With the CDC projecting that the UK variant will become the dominant strain in the US by March, it is imperative that we bolster our strategies to safeguard both staff and patients.

With the CDC projecting that the UK variant will become the dominant strain in the US, it is imperative that we bolster our strategies to safeguard both staff and patients.

Some have postulated the increase in infectivity of the UK strain to an increased ability to attach to cells or to more viruses being reproduced by the infected cells. Recently sources have released data that the UK variant may be more lethal, possibly up to 30%, than our current variant infecting the United States, D614G. Thus, it is plausible that the UK Variant’s increased infectivity is related to the shedding of more viruses into the environment by infected individuals.

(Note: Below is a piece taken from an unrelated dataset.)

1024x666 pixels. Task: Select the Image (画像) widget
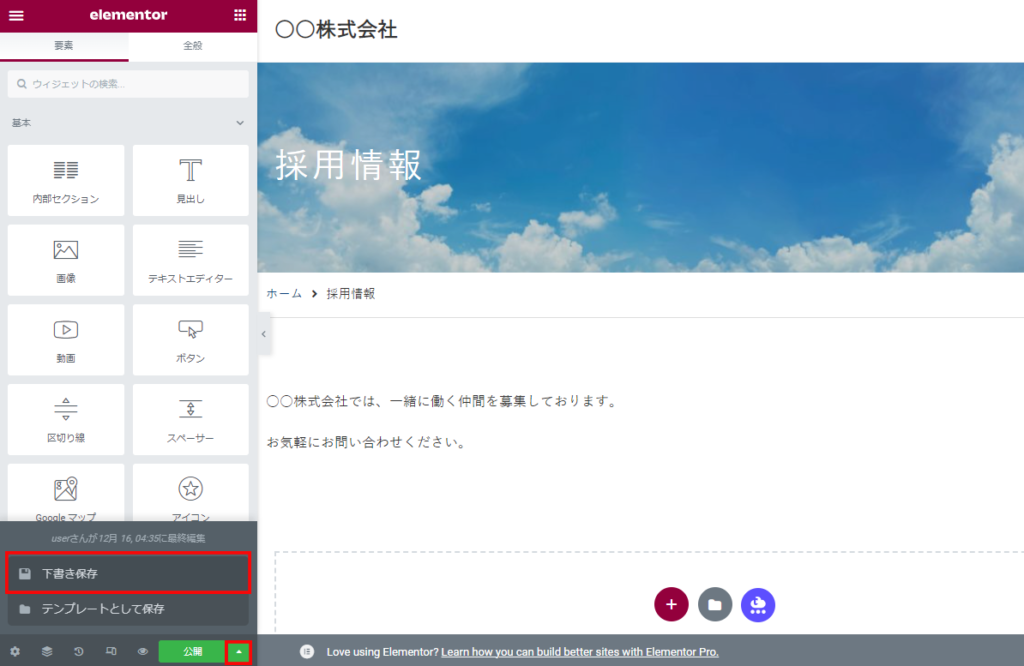(66, 260)
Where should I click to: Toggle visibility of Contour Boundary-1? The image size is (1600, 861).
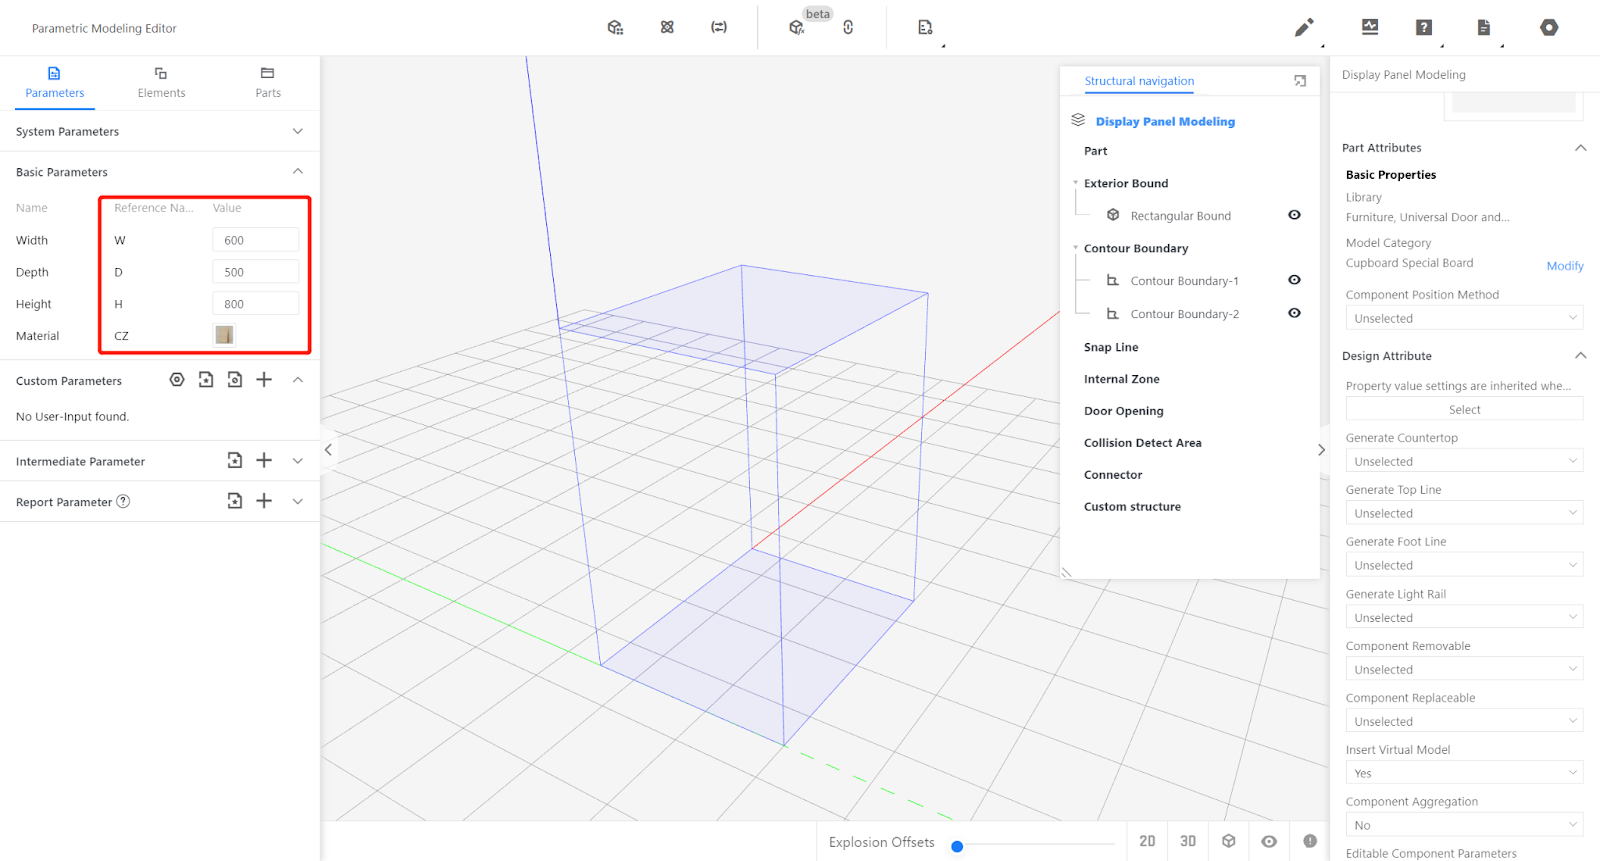(x=1294, y=280)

Other possible mechanism’s for the UK variant’s increased spread is either greater survivability in the environment or an increased ability to aerosolize. Thus, we need an increased commitment and enhanced strategies to prevent spread. This includes all health care workers becoming vaccinated. You owe it to yourselves, your family, and your patients to receive the vaccine. The increase in infectivity also raises concern regarding the importance of spread by fomites. Hence, environmental cleaning needs to have strict and comprehensive protocols. All segments of our society, including frontline health care workers, need better personal protective equipment and N95 masks (without exhalation valves). Facilities of all types (including schools and retail establishments) need to increase complete air exchanges and air sanitization. Testing needs to be increased for staff and patients. We also need to eliminate, whenever possible, outpatient waiting rooms. And implement strict social distancing (not having chairs next to doors and areas of traffic flow). Finally, we need “data for action.” We need to have mandatory reporting of worker and patient acquisition of SARS-CoV-2 and the development of COVID-19 with metrics to provide us the most accurate estimate of cases so we can effectively plan and allocate resources.